Coupling the Kolmogorov Diffusion: maximality and efficiency considerations

TL;DR

This paper investigates the limitations of Markovian couplings for Kolmogorov diffusions and introduces a simple, efficient non-Markovian coupling as a solution to these limitations.

Contribution

It demonstrates the impossibility of Markovian maximal and efficient couplings for Kolmogorov diffusions and provides a novel non-Markovian coupling that is efficient.

Findings

Markovian couplings cannot be maximal for Kolmogorov diffusions.

Markovian couplings cannot be efficient in this context.

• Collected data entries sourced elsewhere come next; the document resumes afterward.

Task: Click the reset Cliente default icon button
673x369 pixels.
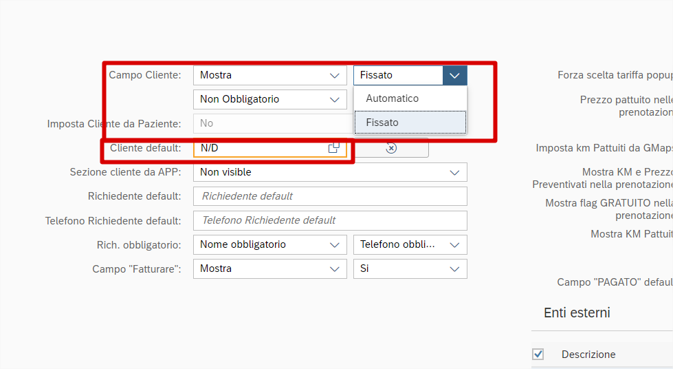Action: 391,148
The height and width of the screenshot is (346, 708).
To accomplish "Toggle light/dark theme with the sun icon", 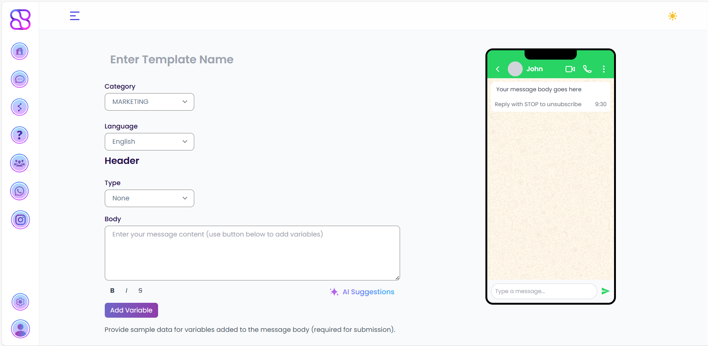I will tap(672, 16).
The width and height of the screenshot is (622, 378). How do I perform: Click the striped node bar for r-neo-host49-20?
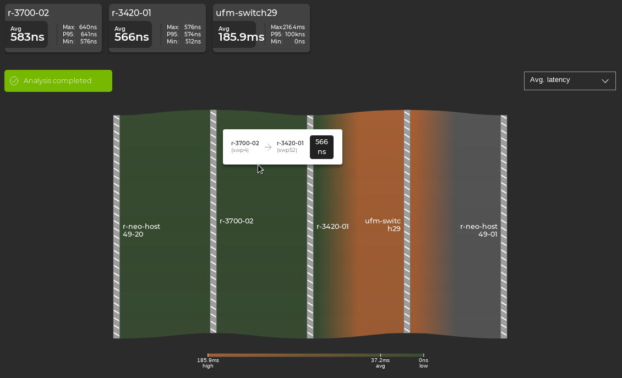(117, 226)
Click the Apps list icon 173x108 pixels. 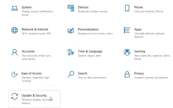click(x=127, y=30)
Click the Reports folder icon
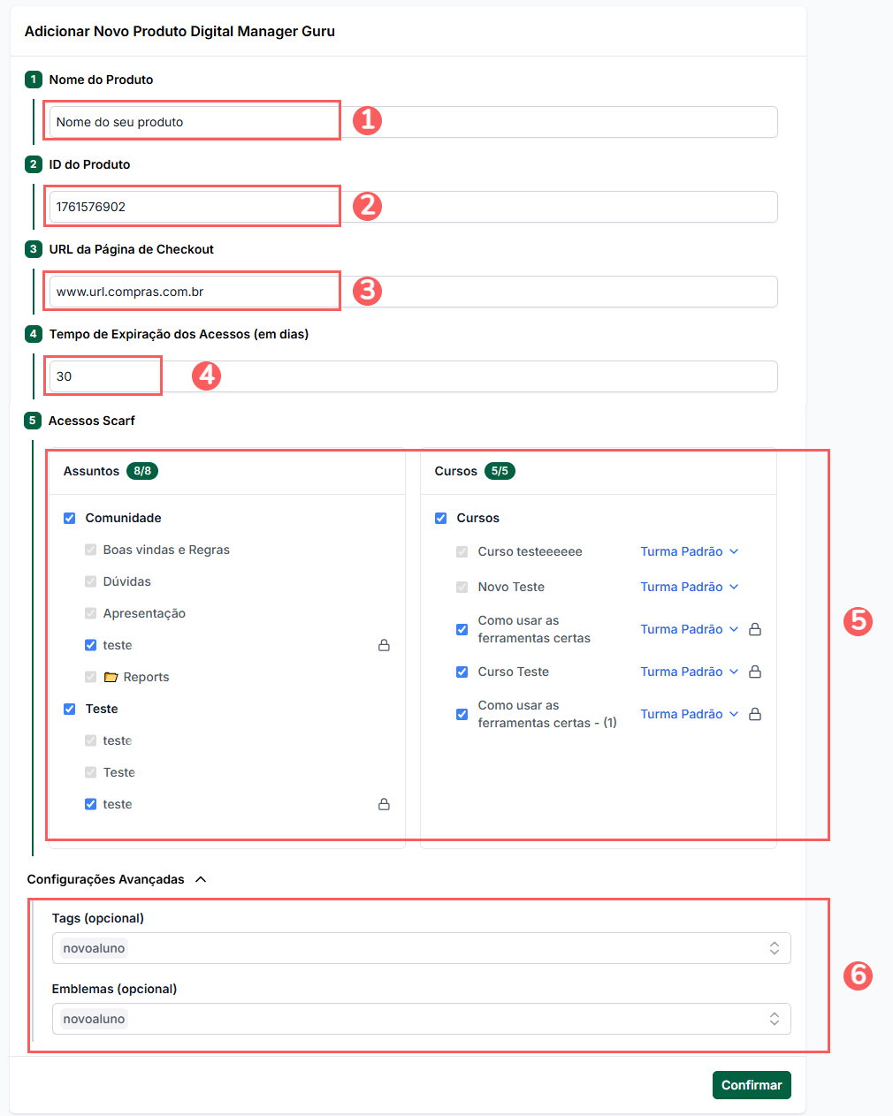This screenshot has width=893, height=1116. pyautogui.click(x=111, y=677)

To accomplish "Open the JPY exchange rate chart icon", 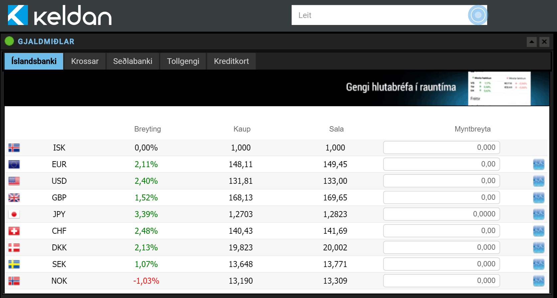I will point(538,214).
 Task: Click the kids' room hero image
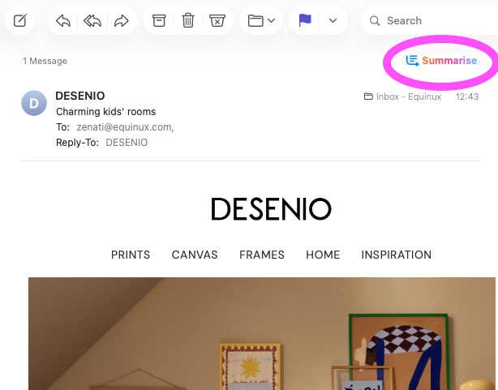(261, 333)
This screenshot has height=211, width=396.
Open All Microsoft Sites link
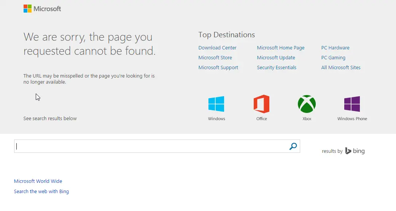click(340, 68)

A simple non-Markovian coupling is constructed that is efficient.

Abstract

This is a case study concerning the rate at which probabilistic coupling occurs for nilpotent diffusions. We focus on the simplest case of Kolmogorov diffusion (Brownian motion together with its time integral, or, slightly more generally, together with a finite number of iterated time integrals). In this case there can be no Markovian maximal coupling. Indeed, Markovian couplings cannot even be efficient (extending the terminology of Burdzy and Kendall, Efficient Markovian couplings: examples and counterexamples; Annals of Applied Probability, 2000). Finally, at least in the classical case of a single time integral, it is not possible to choose a Markovian coupling that is optimal in the sense of simultaneously minimizing the probability of failing to couple by time t for all positive t. In recompense for all these negative results, we exhibit a simple efficient non-Markovian coupling.